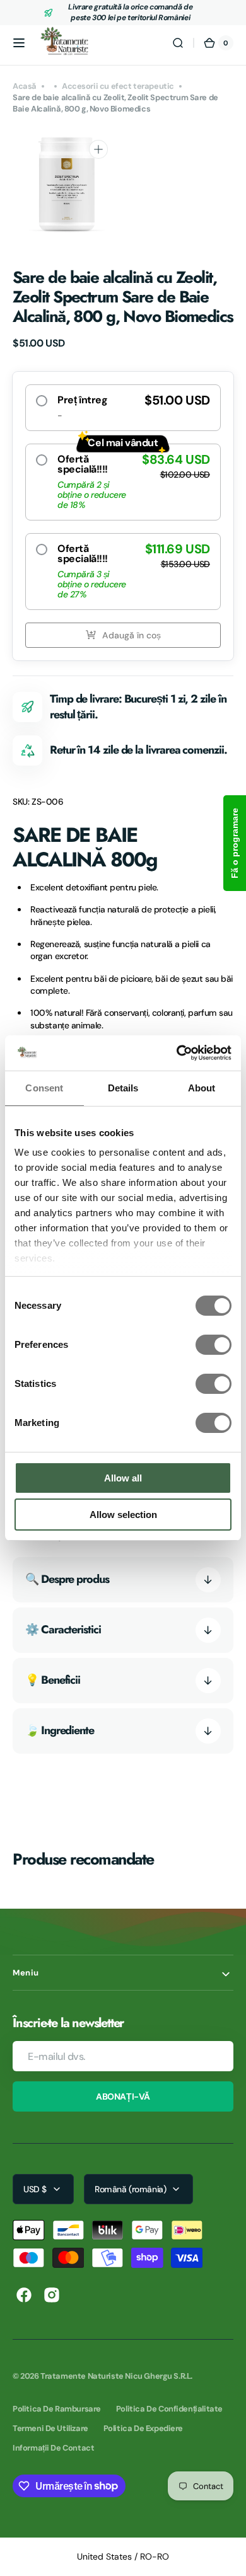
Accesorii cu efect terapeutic (118, 86)
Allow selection (123, 1514)
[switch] (213, 1345)
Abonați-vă (123, 2096)
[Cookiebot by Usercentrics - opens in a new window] (176, 1053)
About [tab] (202, 1088)
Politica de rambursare (57, 2408)
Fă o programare (235, 843)
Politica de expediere (143, 2428)
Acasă (25, 86)
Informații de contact (53, 2447)
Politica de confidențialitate (169, 2408)
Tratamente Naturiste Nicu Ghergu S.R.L (115, 2376)
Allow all (123, 1478)
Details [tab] (123, 1088)
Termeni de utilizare (50, 2428)
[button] (19, 43)
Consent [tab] (44, 1088)
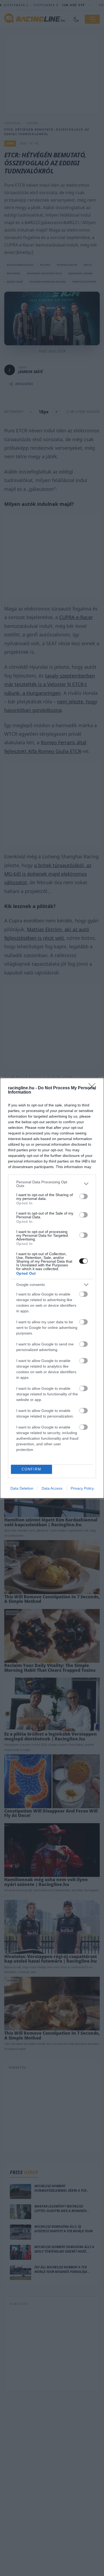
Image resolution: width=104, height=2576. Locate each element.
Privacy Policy (82, 1488)
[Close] (94, 1088)
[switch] (83, 1196)
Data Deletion (21, 1488)
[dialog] (52, 1288)
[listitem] (52, 1184)
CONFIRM (31, 1469)
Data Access (52, 1488)
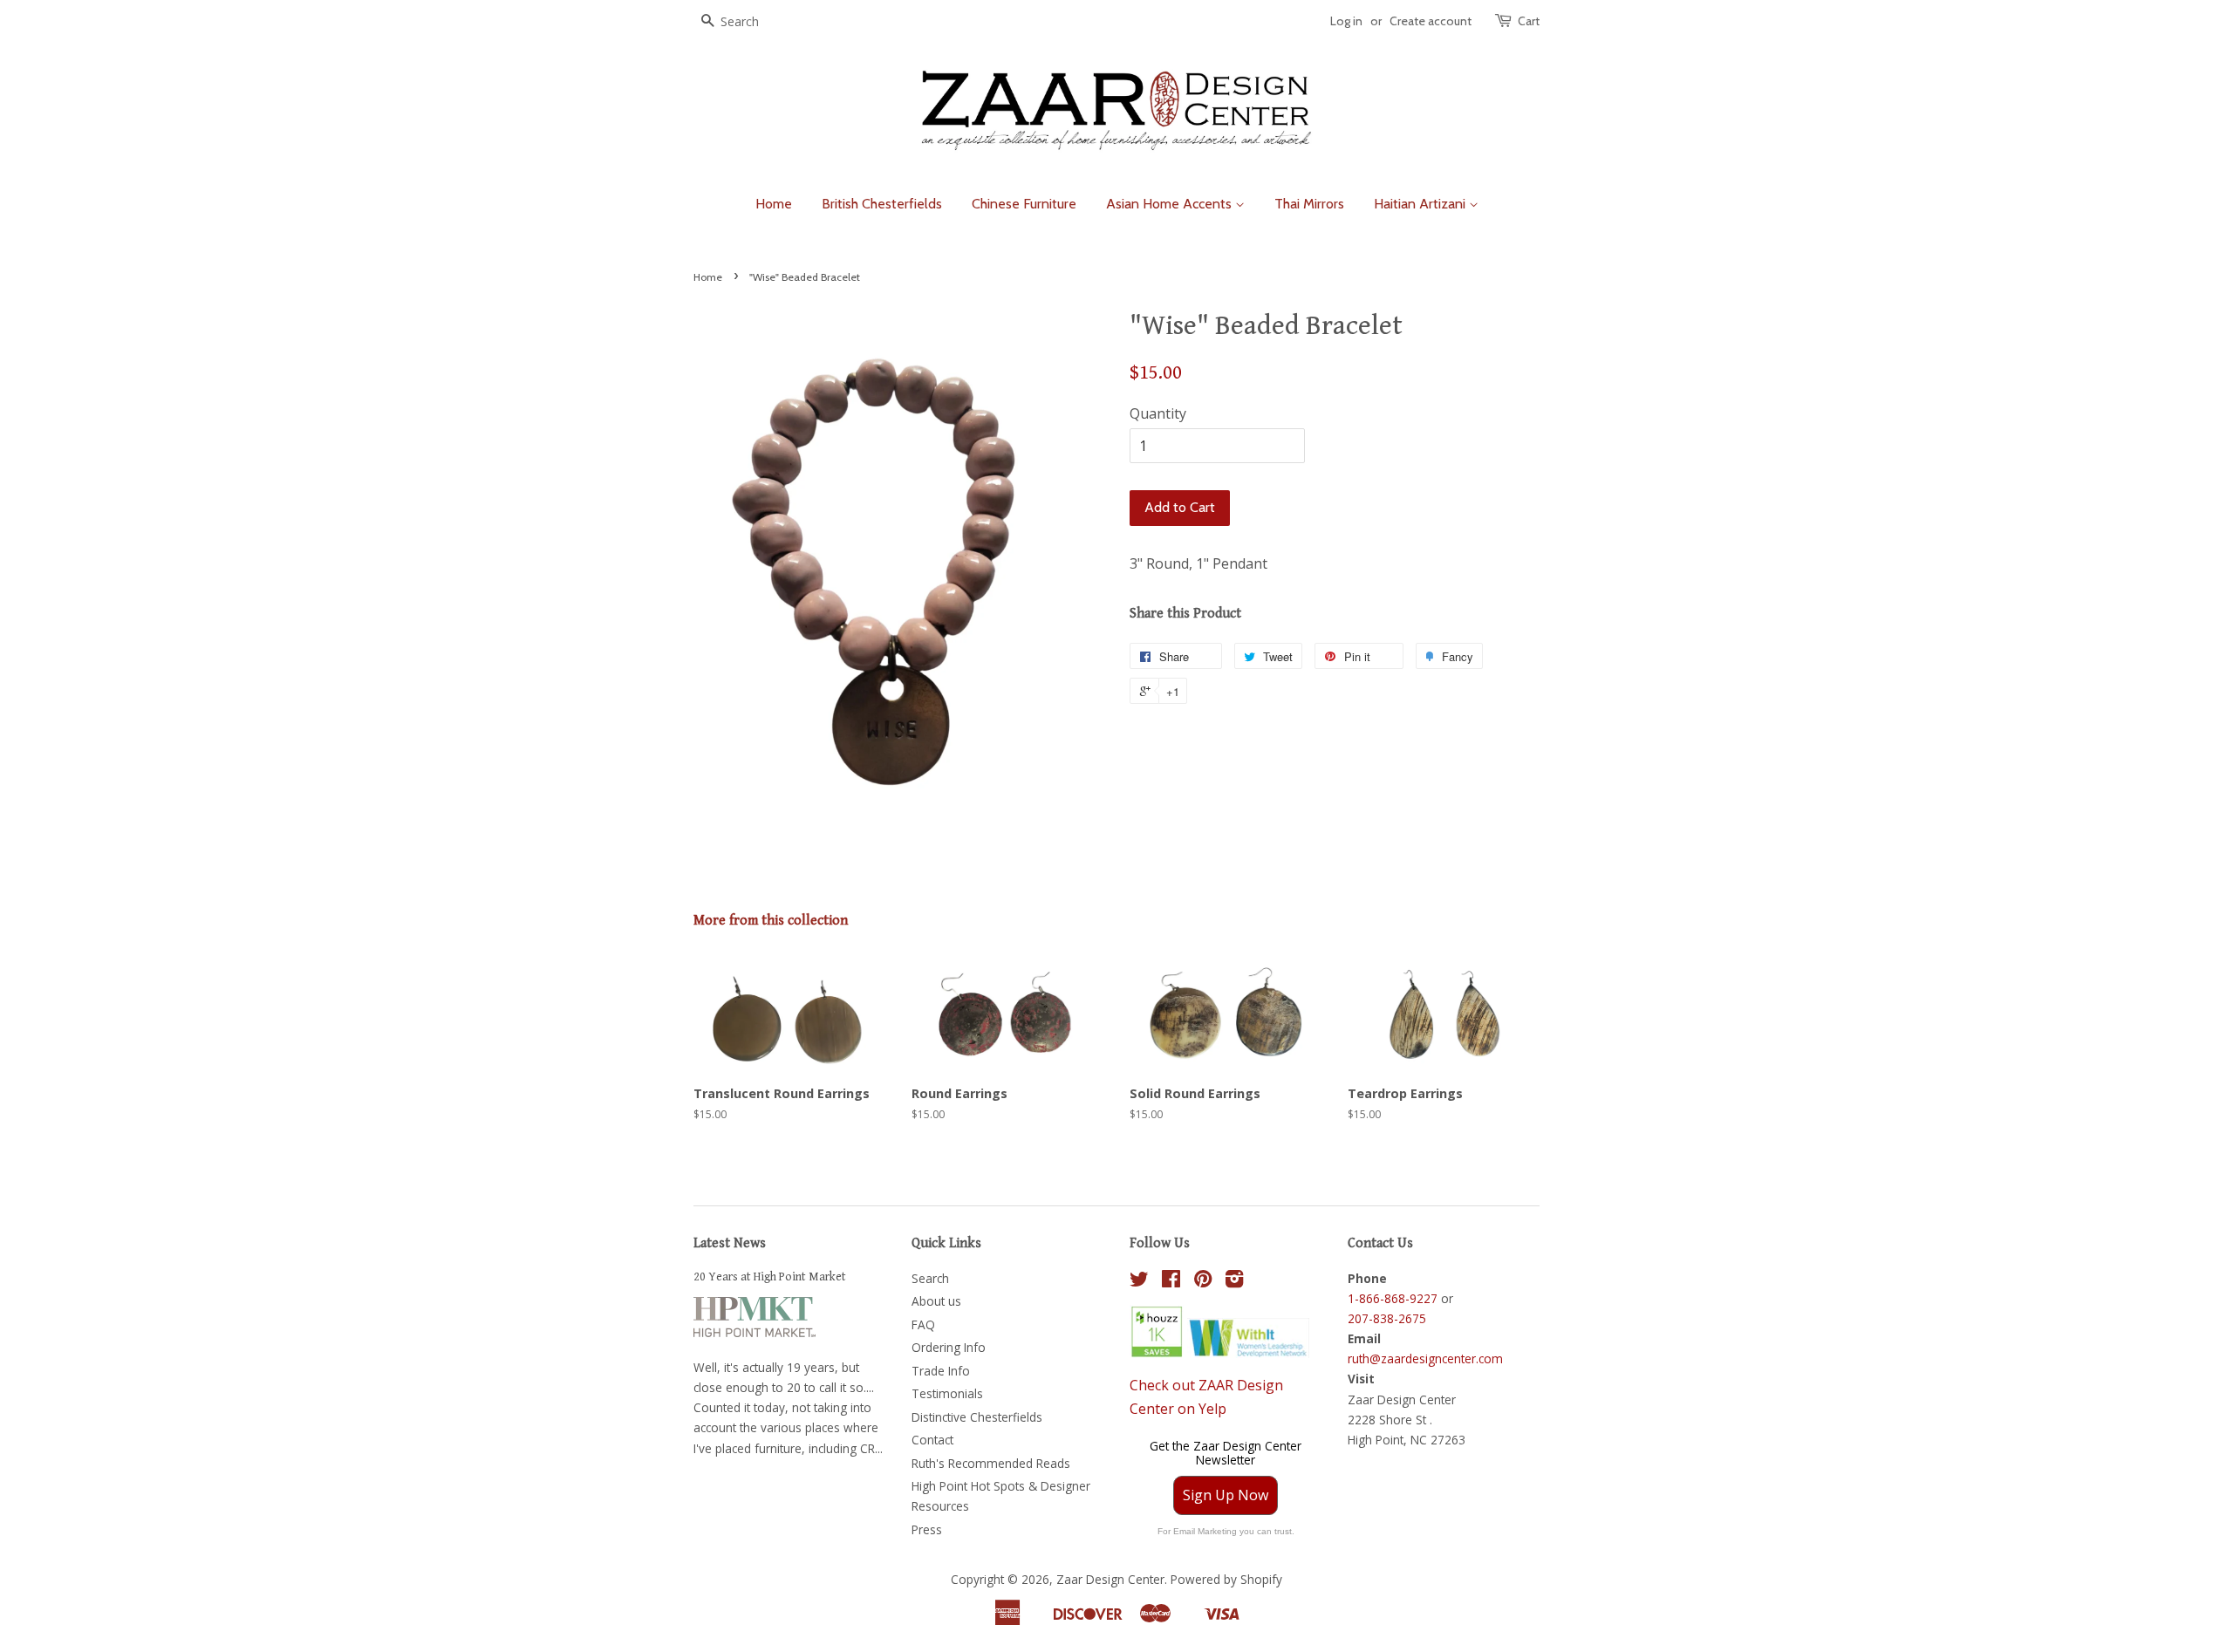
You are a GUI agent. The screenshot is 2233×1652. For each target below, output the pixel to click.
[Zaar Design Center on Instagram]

# # # # # # #

Would you repeat exactly, and only, the lines from the start of the records above through the line containing "Consent [tab] (44, 1088)", with the pictures omitted?

* [Response]
Accesorii cu efect terapeutic (118, 86)
Allow selection (123, 1514)
[switch] (213, 1345)
Abonați-vă (123, 2096)
[Cookiebot by Usercentrics - opens in a new window] (176, 1053)
About [tab] (202, 1088)
Politica de rambursare (57, 2408)
Fă o programare (235, 843)
Politica de expediere (143, 2428)
Acasă (25, 86)
Informații de contact (53, 2447)
Politica de confidențialitate (169, 2408)
Tratamente Naturiste Nicu Ghergu S.R.L (115, 2376)
Allow all (123, 1478)
Details [tab] (123, 1088)
Termeni de utilizare (50, 2428)
[button] (19, 43)
Consent [tab] (44, 1088)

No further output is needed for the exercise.